Contemporary with Wesley were Dr. Edmund Law, the celebrated Bishop of Carlisle, who flourished from 1703-1787; Theophilus Lindsey, Vicar of Catterick and founder of the Essex Hall pulpit, who lived in 1723-1808; Dr. Samuel Parr, 1741-1825, the famous schoolmaster, scholar and Prebendary of St. Paul's Cathedral; and Archdeacon Paley, the famous author of Christian Evidences and the watch argument so dear to orthodoxy, who lived from 1743-1805.

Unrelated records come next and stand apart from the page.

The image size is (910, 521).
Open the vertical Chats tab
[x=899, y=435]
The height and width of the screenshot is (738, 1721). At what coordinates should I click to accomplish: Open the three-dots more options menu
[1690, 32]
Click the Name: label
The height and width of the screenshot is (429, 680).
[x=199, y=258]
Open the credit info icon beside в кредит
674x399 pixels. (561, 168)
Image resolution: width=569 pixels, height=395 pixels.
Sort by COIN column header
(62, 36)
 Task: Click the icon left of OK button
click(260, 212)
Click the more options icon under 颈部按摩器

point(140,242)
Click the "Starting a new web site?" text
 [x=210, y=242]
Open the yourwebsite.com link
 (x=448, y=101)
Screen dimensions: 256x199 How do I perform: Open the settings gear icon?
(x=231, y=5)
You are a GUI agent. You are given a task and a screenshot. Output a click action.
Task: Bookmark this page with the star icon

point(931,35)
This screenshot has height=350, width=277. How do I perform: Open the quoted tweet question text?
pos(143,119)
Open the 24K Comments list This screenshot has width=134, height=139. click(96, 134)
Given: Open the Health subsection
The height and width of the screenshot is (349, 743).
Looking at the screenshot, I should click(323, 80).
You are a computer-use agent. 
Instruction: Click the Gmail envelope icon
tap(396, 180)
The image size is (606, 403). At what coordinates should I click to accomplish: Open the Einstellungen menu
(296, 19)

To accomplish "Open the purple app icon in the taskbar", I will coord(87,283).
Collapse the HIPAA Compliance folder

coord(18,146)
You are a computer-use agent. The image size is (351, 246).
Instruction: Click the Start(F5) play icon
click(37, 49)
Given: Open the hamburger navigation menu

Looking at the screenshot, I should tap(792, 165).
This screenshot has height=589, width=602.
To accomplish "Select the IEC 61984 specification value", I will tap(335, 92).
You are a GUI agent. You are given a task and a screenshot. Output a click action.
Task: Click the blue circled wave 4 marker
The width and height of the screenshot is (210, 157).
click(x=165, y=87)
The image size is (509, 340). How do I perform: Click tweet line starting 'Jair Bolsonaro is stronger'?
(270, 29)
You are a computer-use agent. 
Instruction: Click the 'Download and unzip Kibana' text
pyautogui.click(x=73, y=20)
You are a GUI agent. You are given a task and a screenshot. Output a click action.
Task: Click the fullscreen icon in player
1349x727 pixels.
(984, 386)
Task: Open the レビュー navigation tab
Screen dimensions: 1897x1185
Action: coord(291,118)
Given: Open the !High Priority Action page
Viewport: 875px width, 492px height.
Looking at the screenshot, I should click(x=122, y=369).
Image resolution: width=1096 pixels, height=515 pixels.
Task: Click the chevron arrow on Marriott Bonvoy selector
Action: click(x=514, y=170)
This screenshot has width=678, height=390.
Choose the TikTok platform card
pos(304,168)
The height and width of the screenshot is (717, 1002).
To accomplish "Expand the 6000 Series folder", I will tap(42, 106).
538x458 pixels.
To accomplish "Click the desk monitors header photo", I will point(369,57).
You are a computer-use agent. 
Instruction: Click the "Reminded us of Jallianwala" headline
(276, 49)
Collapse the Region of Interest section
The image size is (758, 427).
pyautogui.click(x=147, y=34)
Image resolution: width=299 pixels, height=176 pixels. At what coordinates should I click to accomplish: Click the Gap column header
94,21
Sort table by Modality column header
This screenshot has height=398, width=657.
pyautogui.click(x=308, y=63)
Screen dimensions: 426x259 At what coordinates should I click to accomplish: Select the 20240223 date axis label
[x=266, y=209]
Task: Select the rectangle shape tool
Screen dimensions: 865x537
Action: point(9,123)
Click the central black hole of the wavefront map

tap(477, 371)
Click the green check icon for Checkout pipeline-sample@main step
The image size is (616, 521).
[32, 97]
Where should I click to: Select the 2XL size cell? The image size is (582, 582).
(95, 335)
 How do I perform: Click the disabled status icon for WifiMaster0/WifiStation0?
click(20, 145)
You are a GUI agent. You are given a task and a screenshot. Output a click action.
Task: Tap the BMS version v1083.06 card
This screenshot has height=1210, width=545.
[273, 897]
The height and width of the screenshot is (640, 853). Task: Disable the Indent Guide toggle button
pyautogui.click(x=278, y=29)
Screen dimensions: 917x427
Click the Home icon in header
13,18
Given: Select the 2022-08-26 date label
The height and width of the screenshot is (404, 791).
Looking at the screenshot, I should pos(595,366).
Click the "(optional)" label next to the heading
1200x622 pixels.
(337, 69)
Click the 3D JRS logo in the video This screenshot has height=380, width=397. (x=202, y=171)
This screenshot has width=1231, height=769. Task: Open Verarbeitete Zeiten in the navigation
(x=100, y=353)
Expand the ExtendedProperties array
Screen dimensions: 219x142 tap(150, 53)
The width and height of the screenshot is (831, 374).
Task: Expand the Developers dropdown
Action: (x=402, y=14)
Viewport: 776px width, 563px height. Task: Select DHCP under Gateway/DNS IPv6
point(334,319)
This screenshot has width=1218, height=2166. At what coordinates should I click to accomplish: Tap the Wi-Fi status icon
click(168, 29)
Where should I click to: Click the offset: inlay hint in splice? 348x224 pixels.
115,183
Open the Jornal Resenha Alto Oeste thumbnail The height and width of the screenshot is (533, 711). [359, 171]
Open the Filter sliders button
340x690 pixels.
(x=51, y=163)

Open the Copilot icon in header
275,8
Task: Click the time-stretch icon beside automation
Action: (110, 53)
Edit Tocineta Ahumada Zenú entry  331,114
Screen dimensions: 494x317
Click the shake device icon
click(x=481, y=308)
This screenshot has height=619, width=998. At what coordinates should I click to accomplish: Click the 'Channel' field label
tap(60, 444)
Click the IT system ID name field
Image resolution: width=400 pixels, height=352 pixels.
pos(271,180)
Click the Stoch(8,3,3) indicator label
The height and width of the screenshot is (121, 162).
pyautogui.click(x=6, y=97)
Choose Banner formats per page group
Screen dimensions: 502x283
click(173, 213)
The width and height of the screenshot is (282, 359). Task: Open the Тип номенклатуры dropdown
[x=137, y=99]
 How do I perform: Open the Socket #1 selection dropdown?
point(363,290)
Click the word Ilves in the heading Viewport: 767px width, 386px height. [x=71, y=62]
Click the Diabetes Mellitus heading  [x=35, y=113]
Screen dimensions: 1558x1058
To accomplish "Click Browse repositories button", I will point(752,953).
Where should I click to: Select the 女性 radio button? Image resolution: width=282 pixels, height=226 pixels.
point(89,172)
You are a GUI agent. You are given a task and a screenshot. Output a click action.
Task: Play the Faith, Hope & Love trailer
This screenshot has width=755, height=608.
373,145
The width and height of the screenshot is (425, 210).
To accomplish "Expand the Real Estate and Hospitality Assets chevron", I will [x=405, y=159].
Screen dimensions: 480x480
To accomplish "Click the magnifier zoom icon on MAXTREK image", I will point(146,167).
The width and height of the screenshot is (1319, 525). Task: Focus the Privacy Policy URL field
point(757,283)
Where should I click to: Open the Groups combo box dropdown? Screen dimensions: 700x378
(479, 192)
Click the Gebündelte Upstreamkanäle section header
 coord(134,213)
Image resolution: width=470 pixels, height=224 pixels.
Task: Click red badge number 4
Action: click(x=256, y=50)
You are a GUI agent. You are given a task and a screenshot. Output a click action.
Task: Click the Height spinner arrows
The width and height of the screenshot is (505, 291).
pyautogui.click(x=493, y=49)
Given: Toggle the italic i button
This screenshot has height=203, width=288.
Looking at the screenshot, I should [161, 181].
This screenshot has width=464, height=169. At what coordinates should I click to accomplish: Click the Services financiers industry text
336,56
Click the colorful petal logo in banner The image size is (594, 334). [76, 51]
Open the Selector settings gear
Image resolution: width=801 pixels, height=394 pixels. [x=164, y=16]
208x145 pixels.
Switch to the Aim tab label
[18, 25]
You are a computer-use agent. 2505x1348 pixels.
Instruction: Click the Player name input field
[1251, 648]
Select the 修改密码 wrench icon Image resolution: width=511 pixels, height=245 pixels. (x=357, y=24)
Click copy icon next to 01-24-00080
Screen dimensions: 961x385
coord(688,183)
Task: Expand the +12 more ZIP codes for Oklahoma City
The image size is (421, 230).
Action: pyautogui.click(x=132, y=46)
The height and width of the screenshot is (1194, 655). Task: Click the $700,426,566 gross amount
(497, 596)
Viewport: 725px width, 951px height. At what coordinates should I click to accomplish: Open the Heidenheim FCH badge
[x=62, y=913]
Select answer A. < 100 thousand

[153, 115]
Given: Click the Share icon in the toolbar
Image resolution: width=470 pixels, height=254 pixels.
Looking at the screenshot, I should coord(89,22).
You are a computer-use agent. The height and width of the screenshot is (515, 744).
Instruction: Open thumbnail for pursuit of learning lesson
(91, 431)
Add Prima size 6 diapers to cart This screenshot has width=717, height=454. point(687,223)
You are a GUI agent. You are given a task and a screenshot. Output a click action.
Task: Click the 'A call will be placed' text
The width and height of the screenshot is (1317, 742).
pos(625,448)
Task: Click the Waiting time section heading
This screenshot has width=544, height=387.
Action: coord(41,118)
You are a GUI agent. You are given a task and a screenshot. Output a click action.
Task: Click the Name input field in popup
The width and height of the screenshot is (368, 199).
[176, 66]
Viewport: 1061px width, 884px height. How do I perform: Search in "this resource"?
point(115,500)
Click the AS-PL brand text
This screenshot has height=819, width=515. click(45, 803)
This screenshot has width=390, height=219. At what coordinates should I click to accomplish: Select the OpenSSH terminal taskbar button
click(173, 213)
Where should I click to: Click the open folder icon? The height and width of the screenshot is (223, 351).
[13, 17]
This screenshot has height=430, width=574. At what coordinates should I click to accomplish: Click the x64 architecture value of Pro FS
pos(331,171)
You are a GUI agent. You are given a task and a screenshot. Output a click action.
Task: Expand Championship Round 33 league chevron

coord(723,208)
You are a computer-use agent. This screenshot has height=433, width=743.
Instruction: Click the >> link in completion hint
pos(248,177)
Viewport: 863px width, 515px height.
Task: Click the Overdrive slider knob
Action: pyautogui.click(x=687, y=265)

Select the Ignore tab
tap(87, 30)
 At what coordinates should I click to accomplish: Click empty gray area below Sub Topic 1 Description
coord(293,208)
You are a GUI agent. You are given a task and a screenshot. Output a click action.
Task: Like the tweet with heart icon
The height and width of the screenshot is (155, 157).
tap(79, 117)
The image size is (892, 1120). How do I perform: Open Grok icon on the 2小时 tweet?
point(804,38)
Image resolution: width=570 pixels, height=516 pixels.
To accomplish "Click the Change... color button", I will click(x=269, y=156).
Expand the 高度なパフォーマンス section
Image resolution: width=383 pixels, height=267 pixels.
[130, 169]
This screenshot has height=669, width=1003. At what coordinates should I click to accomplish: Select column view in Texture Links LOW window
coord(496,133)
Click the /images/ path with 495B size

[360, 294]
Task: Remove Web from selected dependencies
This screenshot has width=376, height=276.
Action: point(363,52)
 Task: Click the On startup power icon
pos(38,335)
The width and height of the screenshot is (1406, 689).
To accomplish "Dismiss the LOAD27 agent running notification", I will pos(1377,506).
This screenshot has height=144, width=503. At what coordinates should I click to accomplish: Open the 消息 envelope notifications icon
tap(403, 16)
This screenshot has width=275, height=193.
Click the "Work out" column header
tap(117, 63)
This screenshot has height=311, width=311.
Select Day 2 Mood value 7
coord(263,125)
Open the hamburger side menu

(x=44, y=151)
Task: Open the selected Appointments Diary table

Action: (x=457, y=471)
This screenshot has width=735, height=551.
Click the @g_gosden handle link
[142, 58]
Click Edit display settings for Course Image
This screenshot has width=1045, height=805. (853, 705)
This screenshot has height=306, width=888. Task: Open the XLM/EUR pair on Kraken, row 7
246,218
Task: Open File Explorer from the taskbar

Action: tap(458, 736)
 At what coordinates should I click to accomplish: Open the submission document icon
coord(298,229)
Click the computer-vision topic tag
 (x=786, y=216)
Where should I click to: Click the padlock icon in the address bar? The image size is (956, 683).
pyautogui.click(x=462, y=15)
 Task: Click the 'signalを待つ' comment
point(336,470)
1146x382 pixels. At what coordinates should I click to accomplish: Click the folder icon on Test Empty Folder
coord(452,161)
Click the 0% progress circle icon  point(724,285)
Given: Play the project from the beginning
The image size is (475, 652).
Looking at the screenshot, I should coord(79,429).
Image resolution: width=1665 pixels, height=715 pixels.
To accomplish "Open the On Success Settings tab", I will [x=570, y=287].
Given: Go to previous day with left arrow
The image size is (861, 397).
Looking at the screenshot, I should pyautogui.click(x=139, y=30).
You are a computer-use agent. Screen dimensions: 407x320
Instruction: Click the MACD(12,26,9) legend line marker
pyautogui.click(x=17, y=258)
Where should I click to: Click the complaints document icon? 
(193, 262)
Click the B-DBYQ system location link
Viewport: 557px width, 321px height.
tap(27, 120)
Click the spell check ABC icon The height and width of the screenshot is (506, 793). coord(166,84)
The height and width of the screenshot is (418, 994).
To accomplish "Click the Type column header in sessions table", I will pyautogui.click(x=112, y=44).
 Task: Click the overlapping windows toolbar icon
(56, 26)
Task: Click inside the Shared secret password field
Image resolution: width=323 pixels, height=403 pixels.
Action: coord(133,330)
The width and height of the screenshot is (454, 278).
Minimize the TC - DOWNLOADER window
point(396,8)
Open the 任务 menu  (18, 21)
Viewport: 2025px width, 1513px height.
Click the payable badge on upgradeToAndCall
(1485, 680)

Dr. Parr maintained that "Wakefield, the Unitarian, was a profound scholar and earnest Christian." He defined Christianity as "a religion intended for general use," which "never clashes with unbiased dictates of our reason." And he claimed "that the author of it abstained from all abstruse speculations."
This declaration is an obvious denial of the doctrine that belief in the deity of Christ is a first principle of Christian faith.
Law, Lindsey, and Paley were avowed Unitarians, that is, believers in the humanity and not the divinity of Jesus.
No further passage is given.